Sonntag, 21. September 2014

Über Kunst oder Künste?

I

Die Frage des Essays lautet, ob allgemein über Kunst gesprochen werden kann, oder ob man sich mit einer Sammlung, mit Künsten zufriedengeben muss, die ein einheitliches Vorgehen nicht erlauben. Einbezogen werden Theorien, die von Bense, von Gustaffson und von Goodman stammen. Die ersten beiden Theorien sind explizit zeichentheoretisch ausgerichtet, die ditte symboltheoretisch. Eine Lösung des Problems bietet keine der aufgegriffenen Erläuterungen, aber die Schwierigkeiten verfolgen zu können, ist eventuell schon ein Gewinn.

Bense hat in den Sechziger Jahren des vergangenen Jahrhunderts einen kommunikations­wissenschaftlichen Ansatz über Kunst vorgelegt. Sein Bei­trag ist ein Dokument einer theoretischen Umorientie­rung. Adornos oft diskutierte „Ästhetische Theo­rie“ (Adorno, Th. W., 1973) ist der hegelschen Philoso­phie ver­pflichtet; Bense findet einen Ansatz unter Be­rücksichtigung der mathematischen Informationstheorie (vgl. Bense, M., 1979, S.332). Die knappe Anführung von Adornos Theorie hat einen weiteren Grund. Benses Theorie wird ebenfalls als ästhetische ausgegeben, ist betitelt mit „Ästhetische Kommunikation“.

Grundlage von Benses Ansatz sind seine Aussagen über Zeichen, aus denen Informationen gebildet werden: „Alle zur Herstellung eines Kunstwerks verwendeten Ele­men­te wie Töne, Farben, Wörter, Kontraste, Linien, Formen, Modulationen usw. sind als ‚Zeichen‘ zu ver­stehen.“ (Ebd., S.335.) Es handelt sich um die physika­lischen Zustände von Kunstwerken (vgl. ebd., S.334).
Als zweite Klasse von Zuständen führt Bense konven­tionelle semantische an; diese werden von den physika­li­schen realisiert (vgl. ebd.). In dem Fall sprachlicher Kunst­werke bedeuten Laute Wörter, letztere beziehen sich auf Dinge (vgl. ebd.), wobei unklar bleibt, was unter Bezug verstanden wird. Allgemein differenziert Bense in drei Rea­lisierungsfunktionen: der „repräsentierenden (abbilden­den), präsentierenden (zeigenden) und konstruktiven (auf­bauen­den)“ (vgl. ebd., S.336).
Drittens führt er ästhetische Zustände an, die sich so­wohl auf physikalische als auch auf semantische beziehen können (vgl. ebd., S.334). Bense kreiert weitere Diktionen: ästhetische Zustände werden durch physikalische und se­man­tische getragen oder durch diese konstituiert; physi­kalische Zustände liegen stets vor, nicht immer relevante semantische wie bei einigen modernen Kunstwerken (vgl. ebd., S.333, 334). Ein möglicher ästhetischer Zustand wäre beispielsweise die Schönheit eines Kunstwerkes (vgl. ebd., S.333).

| Vorliegende Zeilen |

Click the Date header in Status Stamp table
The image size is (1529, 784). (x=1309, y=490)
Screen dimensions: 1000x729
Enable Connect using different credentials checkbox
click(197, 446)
==
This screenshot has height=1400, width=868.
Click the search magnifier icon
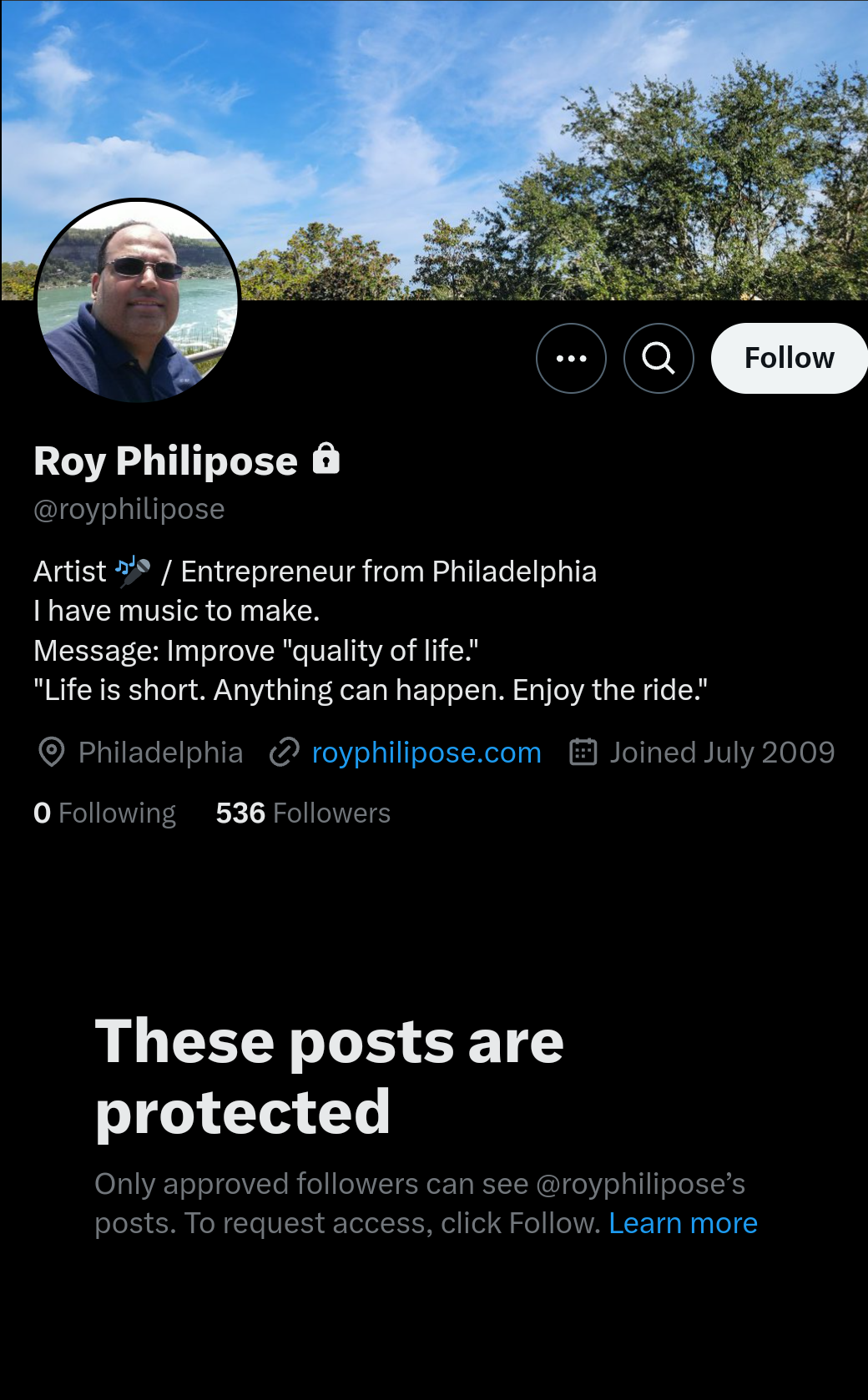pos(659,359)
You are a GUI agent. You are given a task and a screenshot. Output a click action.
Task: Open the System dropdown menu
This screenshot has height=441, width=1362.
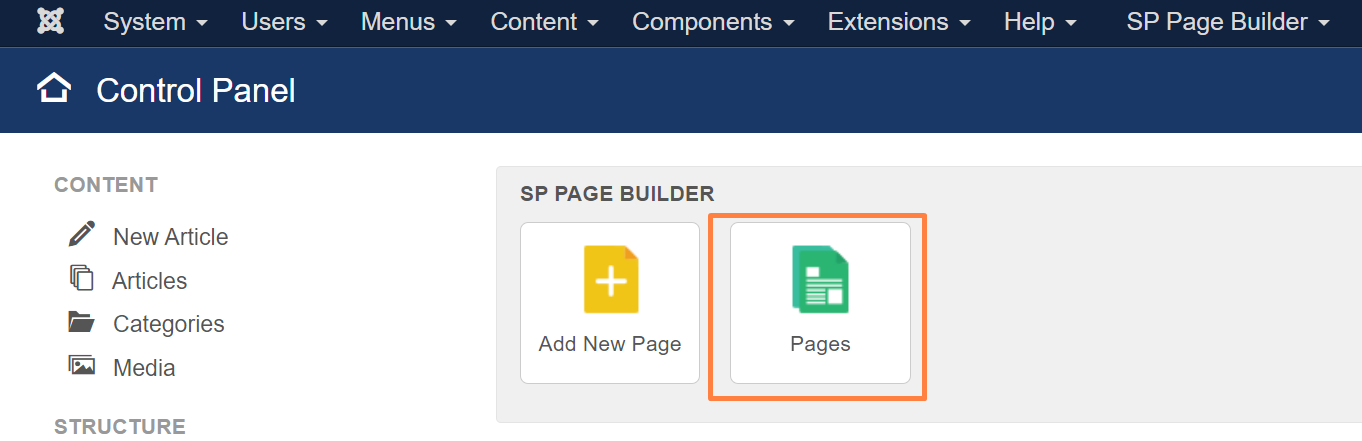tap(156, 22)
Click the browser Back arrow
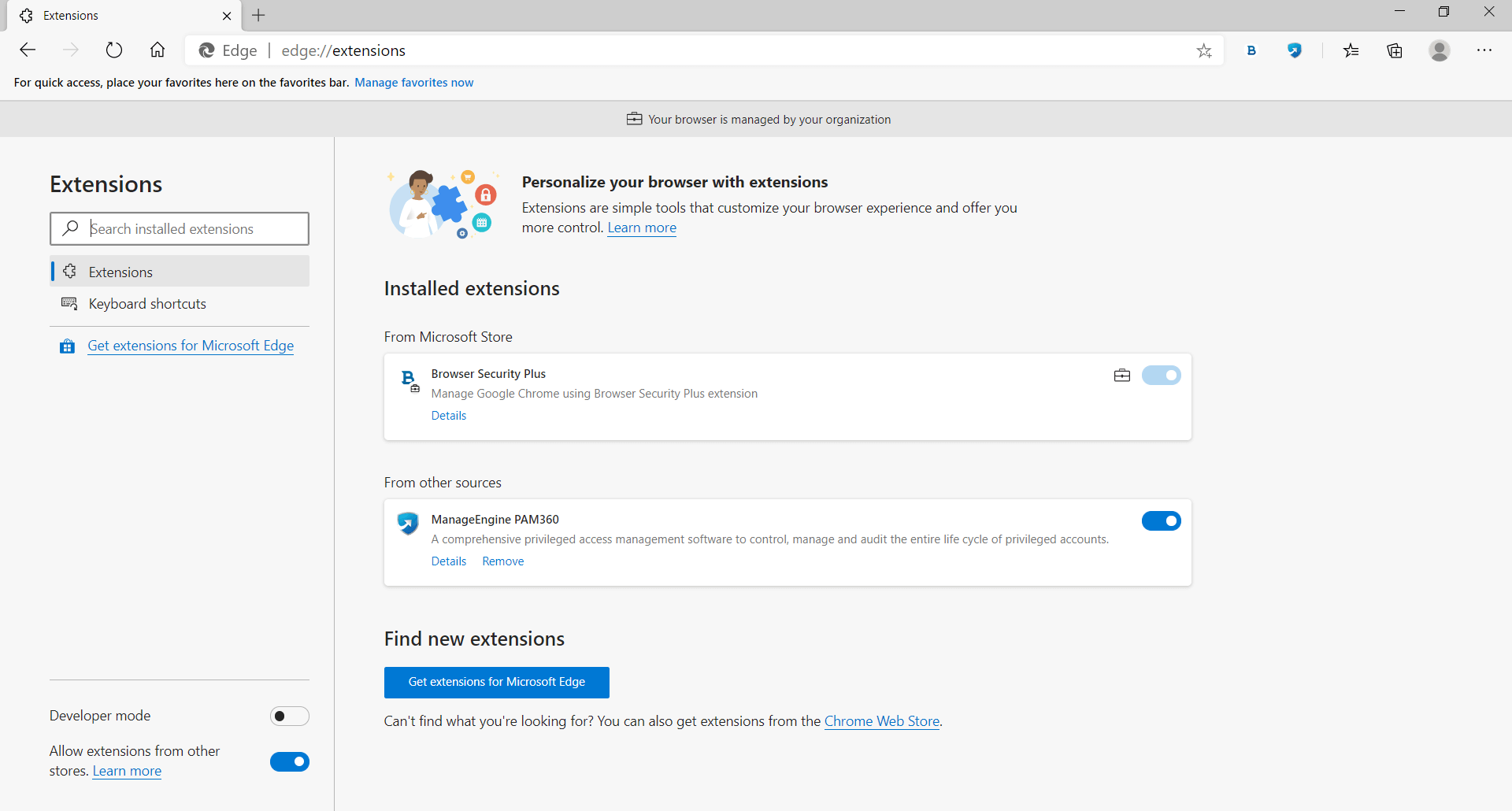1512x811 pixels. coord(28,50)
...
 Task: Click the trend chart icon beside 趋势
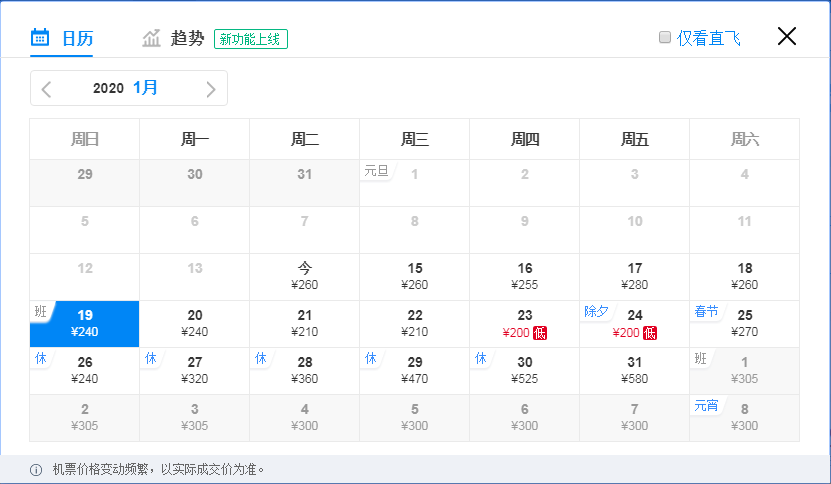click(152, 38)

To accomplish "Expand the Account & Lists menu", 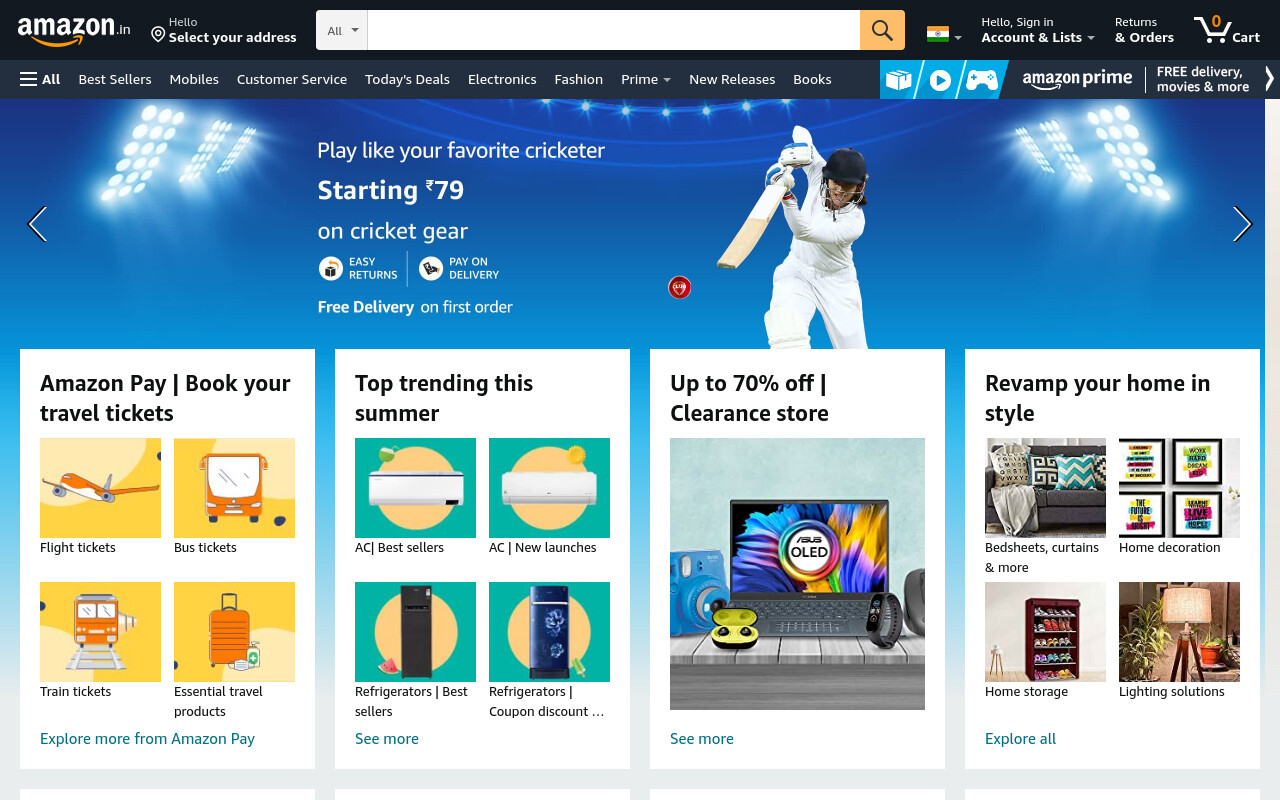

| Einzelaufgabe 1 |
Übertragen Sie den Satz „Die knappe Anführung von Adornos Theorie hat einen weiteren Grund.“ aus dem Essay über Kunst ins Englische.
| Einzelaufgabe 2 |
Zählen Sie alle Elemente zur Herstellung eines Kunstwerks auf, die Bense im zitierten Satz des Essays über Kunst als „Zeichen“ versteht.
| Einzelaufgabe 3 |
Führen Sie den Essay über Kunst im Anschluss an seinen letzten Satz fort.

| Antwort 1 |
There is a further reason for the brief mention of Adorno's theory.

| Antwort 2 |
Töne, Farben, Wörter, Kontraste, Linien, Formen, Modulationen

| Antwort 3 |
Es kann die Frage aufkommen, ob einige moderne Kunst­­werke, die keine Bedeutungen, keine semantischen Zu­stände haben, dennoch aus physikalischen Zeichen be­stehen? Der allgemein kommunikationswissenschaftliche An­­satz steht oder fällt mit der Antwort. Bense lässt die „gesamte kommunikative Seite der Kunst (...) durch die semiotische Möglichkeit ihrer Elemente“ garan­tieren (vgl. ebd., S.336). Das Wort Möglichkeit ist jedoch unangemessen gewählt: entweder gibt es Kunstwerke, bei denen semantische Zustände ohne Relevanz sind, dann ist auch die Möglichkeit, semantische Zustände zu bilden, ohne allge­meine Relevanz, oder es gibt Kunstwerke, die zwar den Künstlern nach keine, aber dem Kunsttheoretiker nach se­mantische Zustände haben. Wendet man sich den semiotischen Möglichkeiten zu, Bense differenziert in die Funktionen Repräsentation, Prä­sen­tation und Konstruktion, dann ist nicht erkennbar, dass z.B. Sprache miterfasst wird. Bense erläutert das Wort Repräsentation mit dem Wort Abbildung. Worte bilden aber, allgemein gesehen, nichts ab. Zwar können Worte z.B. in Form eines Kreuzes angeordnet werden, eventuell ist auch eindeutig, um was für einen konkreten Gegenstand es sich handelt, damit von Abbildung die Rede sein kann, doch in Bezug auf Sprache ist diese grafische Funktion unerheblich. Es gibt eine zweite Möglichkeit von Abbildungen. Auf die grafische Funktion kann verzichtet werden, allein die Frage, ob Isomorphie vorliege, Ein-Eindeutigkeit, wäre dann noch von Rele­vanz. Ist in Bezug auf Kunstwerke eine ein-eindeutige Relation von Worten zu Gegenständen gegeben, gleich­gültig ob es sich um empirische, imaginäre, traumatische oder metaphysische Gegenstände handelt? Eine inständige Beteuerung dessen würde nicht ausreichen, auch nicht eine mehr oder weniger wahrscheinliche Einschätzung eines Kritikers. Wer könnte z.B. in Bezug auf Gedichte von Trakl isomorphe Strukturen belegen?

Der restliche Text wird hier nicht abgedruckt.